For this year’s Global Diaspora Week, the African Institute for Philanthropy and Community Renewal organized the Second edition of its Giving back to America program.  A coalition of African organizations came together for their annual  Diaspora Day of Caring; the day fosters diaspora civic engagement by bringing together members of Diaspora organizations across the United States for a day of community service as a sign of appreciation to their country of residence.

Valentin Miafo-Donfack, a Cameroonian immigrant serves as the Director of international  relationships for Community Renewal International and the national coordinator of Giving bak to America.

“Giving back to America is a movement that we have started and the whole idea is to bring together members from the diaspora community to get involved in volunteering and to give back to the community where they live here in the United States.” — Valentin Miafo-Donfack


Valentin Miafo-Donfack founded the African Institute for Philanthropy and Community Renewal to promote in the African Diaspora the understanding of philanthropy and its practices.

For Miafo-Donfack, while it’s important for his organization to help celebrate the accomplishments of diaspora members in their countries of heritage, he said it is equally important for members to, “stop and think about how most of the members of the diaspora community are able to accomplish what they have been able to accomplish overseas because of the resources they have, because of the support they have from this community. So it’s just fair for them to give back to that community that has given too much to them.”
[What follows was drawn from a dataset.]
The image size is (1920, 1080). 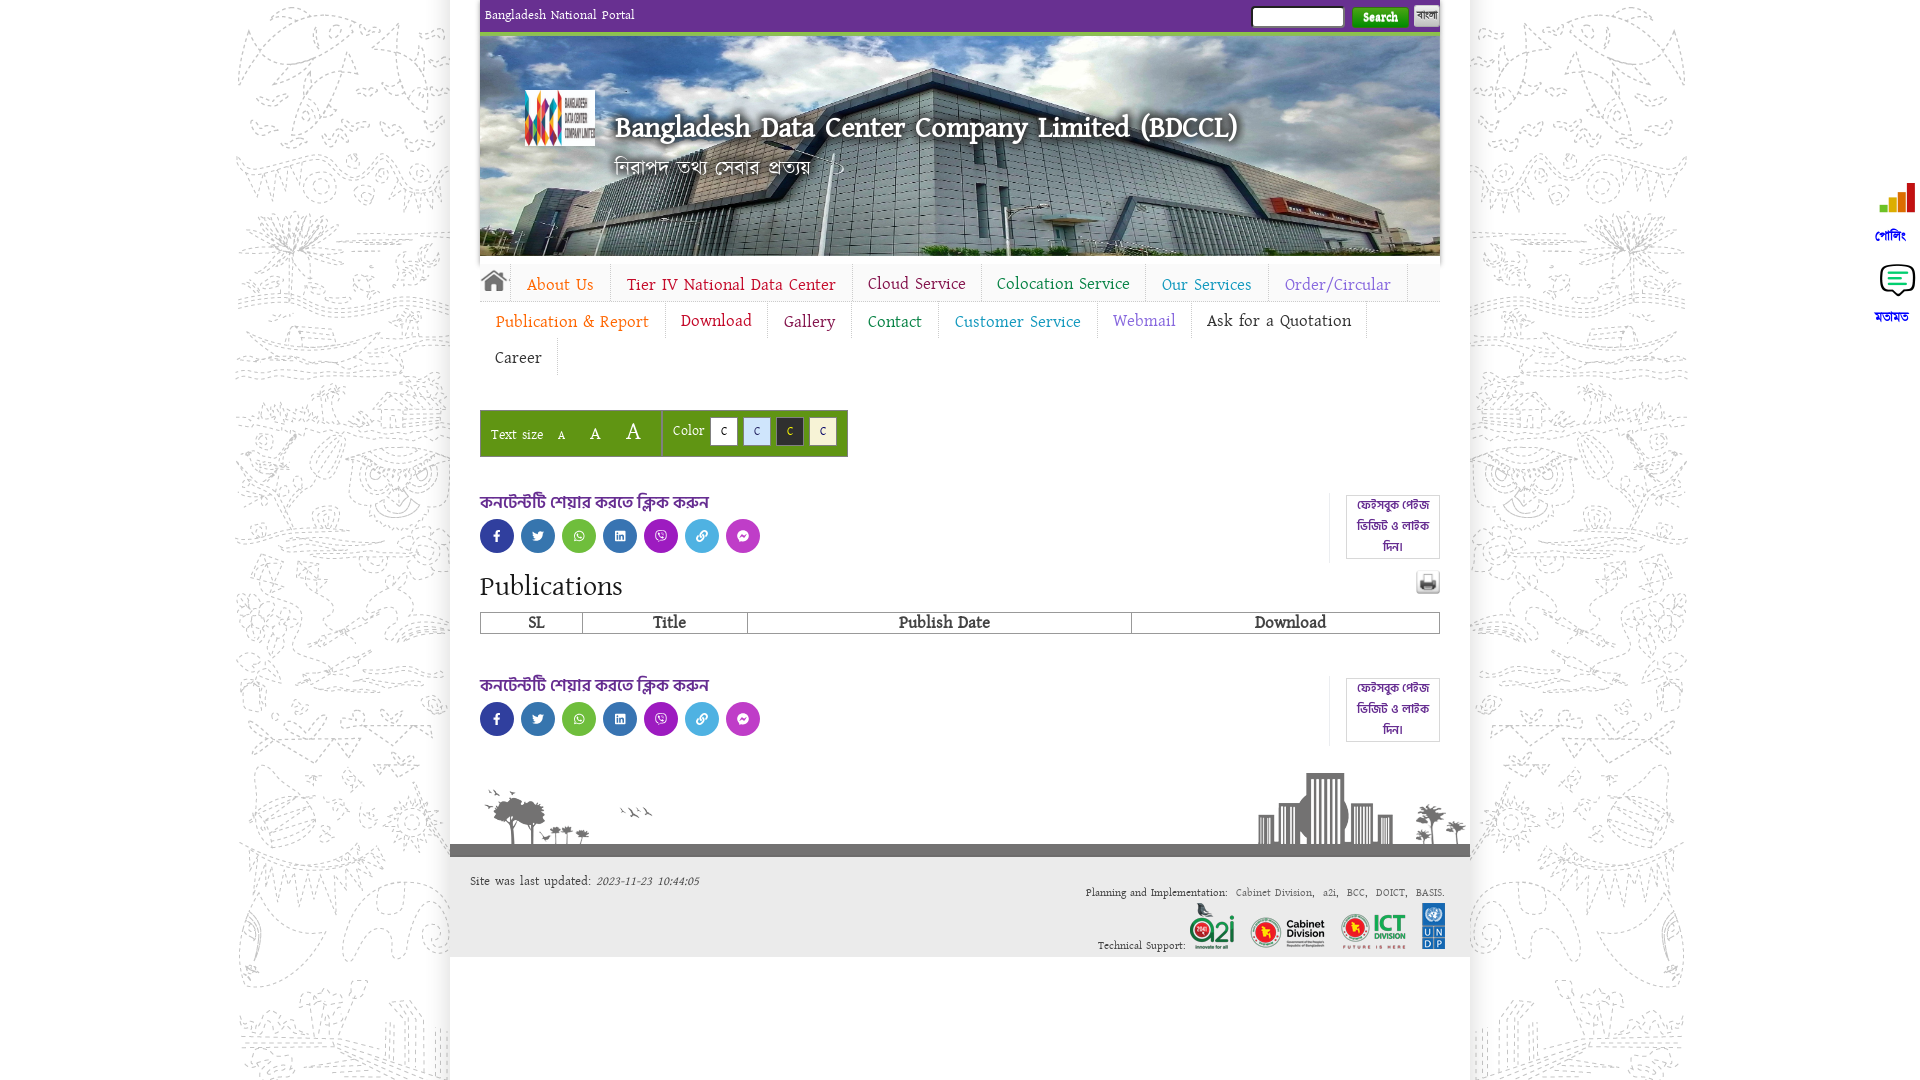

The group started their Saturday morning packaging food for families in need with the Share Food Network , prepared breakfast for men and women staying in Catholic Charities shelters through the Cup of Joe project and picked up debris on the campus of St. Elizabeth’s Hospital 801 East Men’s Shelter. Volunteers there said it’s important to give back, not just for themselves but also for the community that has welcomed them.


Baudelaire Aghoma, volunteer

Baudelaire Aghomo was among those volunteers who said he welcomed the opportunity to give back. “When i heard about it, I was very excited because sometimes we as diaspora or as immigrants, we don’t really realize how deep it is to come in one country without nothing and after five or ten years, be settled, have your family here, have a new life. I feel that it is very important at least once a year, i can give one hour or two hours of my time just to do something as little as it can be to give something back, do something to say thank you to America.”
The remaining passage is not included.